_GIVEN PROBLEM:_ Copy every one of the following records verbatim.

═══ AVAILABLE RECORDS

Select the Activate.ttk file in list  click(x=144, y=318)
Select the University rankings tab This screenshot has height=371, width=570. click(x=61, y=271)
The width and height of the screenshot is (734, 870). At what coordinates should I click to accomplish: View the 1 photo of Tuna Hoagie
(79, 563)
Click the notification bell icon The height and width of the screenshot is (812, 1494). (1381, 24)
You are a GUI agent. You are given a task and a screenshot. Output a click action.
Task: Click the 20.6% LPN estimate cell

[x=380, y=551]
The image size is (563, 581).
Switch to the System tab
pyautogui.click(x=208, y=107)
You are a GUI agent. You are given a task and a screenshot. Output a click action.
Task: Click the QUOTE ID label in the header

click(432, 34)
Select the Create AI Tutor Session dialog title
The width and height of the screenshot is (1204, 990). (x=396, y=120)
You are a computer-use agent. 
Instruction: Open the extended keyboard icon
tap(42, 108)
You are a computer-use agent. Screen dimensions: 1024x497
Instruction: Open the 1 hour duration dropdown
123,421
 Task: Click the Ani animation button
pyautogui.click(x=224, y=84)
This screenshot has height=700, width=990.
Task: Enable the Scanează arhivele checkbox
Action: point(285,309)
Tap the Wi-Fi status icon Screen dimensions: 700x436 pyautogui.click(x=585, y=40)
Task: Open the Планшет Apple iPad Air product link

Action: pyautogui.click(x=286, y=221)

══════

_WORKED ANSWER:_
Select the Activate.ttk file in list  click(x=144, y=318)
Select the University rankings tab This screenshot has height=371, width=570. click(x=61, y=271)
The width and height of the screenshot is (734, 870). At what coordinates should I click to accomplish: View the 1 photo of Tuna Hoagie
(79, 563)
Click the notification bell icon The height and width of the screenshot is (812, 1494). (1381, 24)
You are a GUI agent. You are given a task and a screenshot. Output a click action.
Task: Click the 20.6% LPN estimate cell

[x=380, y=551]
The image size is (563, 581).
Switch to the System tab
pyautogui.click(x=208, y=107)
You are a GUI agent. You are given a task and a screenshot. Output a click action.
Task: Click the QUOTE ID label in the header

click(432, 34)
Select the Create AI Tutor Session dialog title
The width and height of the screenshot is (1204, 990). (x=396, y=120)
You are a computer-use agent. 
Instruction: Open the extended keyboard icon
tap(42, 108)
You are a computer-use agent. Screen dimensions: 1024x497
Instruction: Open the 1 hour duration dropdown
123,421
 Task: Click the Ani animation button
pyautogui.click(x=224, y=84)
This screenshot has height=700, width=990.
Task: Enable the Scanează arhivele checkbox
Action: point(285,309)
Tap the Wi-Fi status icon Screen dimensions: 700x436 pyautogui.click(x=585, y=40)
Task: Open the Планшет Apple iPad Air product link

Action: pyautogui.click(x=286, y=221)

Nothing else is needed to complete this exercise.